- PROBLEM: All that should come back is the lines of the data below from the one containing "Open the Inspection Groups card" to the one containing "the Relves ribbon", inclusive, exactly as they stand.

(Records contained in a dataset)
*** Block opens ***
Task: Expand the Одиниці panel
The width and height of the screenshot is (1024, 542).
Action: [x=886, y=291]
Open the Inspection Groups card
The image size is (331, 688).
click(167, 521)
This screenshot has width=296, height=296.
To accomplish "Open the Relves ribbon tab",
*** Block closes ***
*** Block opens ***
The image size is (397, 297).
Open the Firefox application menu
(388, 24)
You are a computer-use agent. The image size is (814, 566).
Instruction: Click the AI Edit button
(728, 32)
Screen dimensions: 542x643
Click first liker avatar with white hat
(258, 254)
*** Block closes ***
- OUTPUT:
Open the Inspection Groups card
The image size is (331, 688).
click(167, 521)
This screenshot has width=296, height=296.
To accomplish "Open the Relves ribbon tab",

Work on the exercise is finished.